Cara menghindari dosa besar

a. senantiasa mendekatkan diri kepada alla dengan cara menjalankan perintahnya dan menjauhi larangannya.
b. senantisa menyadari bahwa dosa besar akan berakibat buruk terutama akan menimpa pelakunya sendiri baik itu di dunia maupun di akhirat. Hal ini seperti yang dijelaskan allah dalam surah An-Nisa ayat 92-93
وَمَا كَانَ لِمُؤْمِنٍ أَنْ يَقْتُلَ مُؤْمِنًا إِلَّا خَطَأً ۚ وَمَنْ قَتَلَ مُؤْمِنًا خَطَأً فَتَحْرِيرُ رَقَبَةٍ مُؤْمِنَةٍ وَدِيَةٌ مُسَلَّمَةٌ إِلَىٰ أَهْلِهِ إِلَّا أَنْ يَصَّدَّقُوا ۚ فَإِنْ كَانَ مِنْ قَوْمٍ عَدُوٍّ لَكُمْ وَهُوَ مُؤْمِنٌ فَتَحْرِيرُ رَقَبَةٍ مُؤْمِنَةٍ ۖ وَإِنْ كَانَ مِنْ قَوْمٍ بَيْنَكُمْ وَبَيْنَهُمْ مِيثَاقٌ فَدِيَةٌمُسَلَّمَةٌ إِلَىٰ أَهْلِهِ وَتَحْرِيرُ رَقَبَةٍ مُؤْمِنَةٍ ۖ فَمَنْ لَمْ يَجِدْ فَصِيَامُ شَهْرَيْنِ مُتَتَابِعَيْنِ تَوْبَةً مِنَ اللَّهِ ۗ وَكَانَ اللَّهُ عَلِيمًا حَكِيمًا
وَمَنْ يَقْتُلْ مُؤْمِنًا مُتَعَمِّدًا فَجَزَاؤُهُ جَهَنَّمُ خَالِدًا فِيهَا وَغَضِبَ اللَّهُ عَلَيْهِ وَلَعَنَهُ وَأَعَدَّ لَهُ عَذَابًا عَظِيمًا
Artinya : Dan tidak layak bagi seorang mukmin membunuh seorang mukmin (yang lain), kecuali karena tersalah (tidak sengaja), dan barangsiapa membunuh seorang mukmin karena tersalah (hendaklah) ia memerdekakan seorang hamba sahaya yang beriman serta membayar diat yang diserahkan kepada keluarganya (si terbunuh itu), kecuali jika mereka (keluarga terbunuh) bersedekah. Jika ia (si terbunuh) dari kaum (kafir) yang ada perjanjian (damai) antara mereka dengan kamu, maka (hendaklah si pembunuh) membayar diat yang diserahkan kepada keluarganya (si terbunuh) serta memerdekakan hamba sahaya yang beriman. Barangsiapa yang tidak memperolehnya, maka hendaklah ia (si pembunuh) berpuasa dua bulan berturut-turut untuk penerimaan taubat dari pada Allah.

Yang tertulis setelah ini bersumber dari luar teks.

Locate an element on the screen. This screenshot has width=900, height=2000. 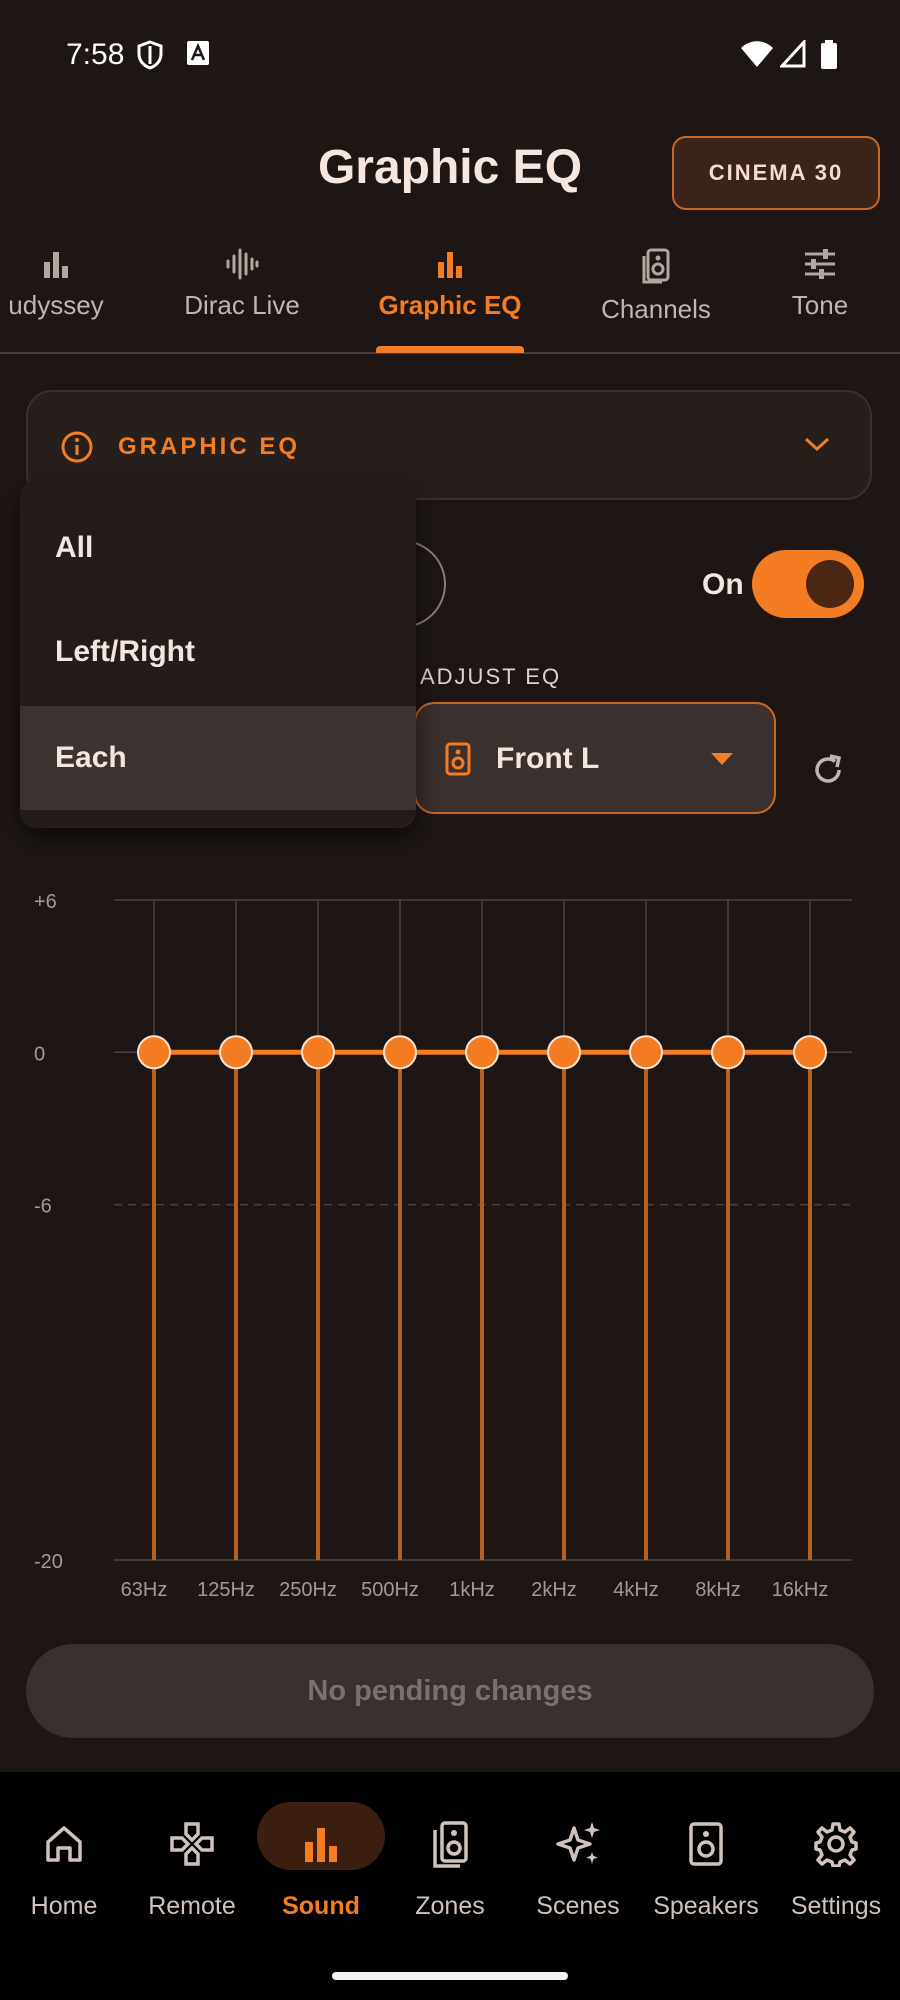
menu-item-label: All is located at coordinates (74, 548).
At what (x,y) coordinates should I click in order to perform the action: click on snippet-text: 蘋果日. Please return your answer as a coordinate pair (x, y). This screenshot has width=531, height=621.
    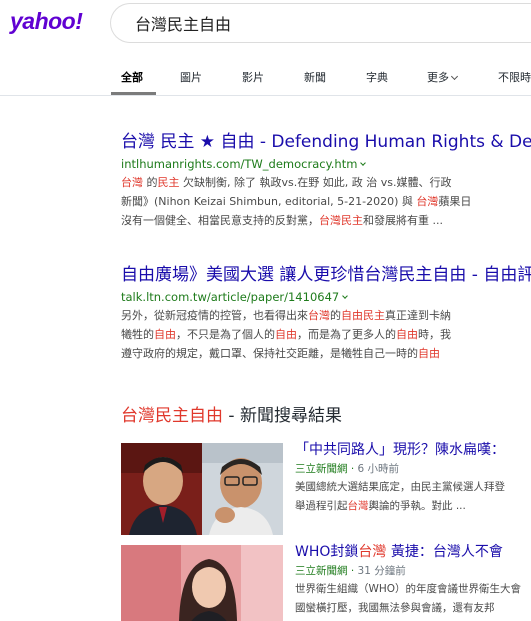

Dan adalah Allah Maha Mengetahui lagi Maha Bijaksana. Dan barangsiapa yang membunuh seorang mukmin dengan sengaja maka balasannya ialah Jahannam, kekal ia di dalamnya dan Allah murka kepadanya, dan mengutukinya serta menyediakan azab yang besar baginya.
c.semakin berdisiplin dalam menjalankan salat karena salat dapat mencegah perbuatan keji dan munkar. Hal ini seperti yang dijelaskan allah dalam surah Al-Ankabut ayat 45
اتْلُ مَا أُوحِيَ إِلَيْكَ مِنَ الْكِتَابِ وَأَقِمِ الصَّلَاةَ ۖ إِنَّ الصَّلَاةَ تَنْهَىٰ عَنِ الْفَحْشَاءِ وَالْمُنْكَرِ ۗ وَلَذِكْرُ اللَّهِ أَكْبَرُ ۗ وَاللَّهُ يَعْلَمُ مَا تَصْنَعُونَ
Artinya : Bacalah apa yang telah diwahyukan kepadamu, yaitu Al Kitab (Al Quran) dan dirikanlah shalat. Sesungguhnya shalat itu mencegah dari (perbuatan-perbuatan) keji dan mungkar. Dan sesungguhnya mengingat Allah (shalat) adalah lebih besar (keutamaannya dari ibadat-ibadat yang lain). Dan Allah mengetahui apa yang kamu kerjakan. 

d. senantiasa berlomba-lomba dalam kebaikan agar mendapatkan pahala dari allah. Hal ini seperti yang dijelaskan allah dalam surah Al-Baqarah ayat 148
وَلِكُلٍّ وِجْهَةٌ هُوَ مُوَلِّيهَا ۖ فَاسْتَبِقُوا الْخَيْرَاتِ ۚ أَيْنَ مَا تَكُونُوا يَأْتِ بِكُمُ اللَّهُ جَمِيعًا ۚ            إِنَّ اللَّهَ عَلَىٰ كُلِّ شَيْءٍ قَدِيرٌ
Artinya : Dan bagi tiap-tiap umat ada kiblatnya (sendiri) yang ia menghadap kepadanya. Maka berlomba-lombalah (dalam membuat) kebaikan. Di mana saja kamu berada pasti Allah akan mengumpulkan kamu sekalian (pada hari kiamat). Sesungguhnya Allah Maha Kuasa atas segala sesuatu.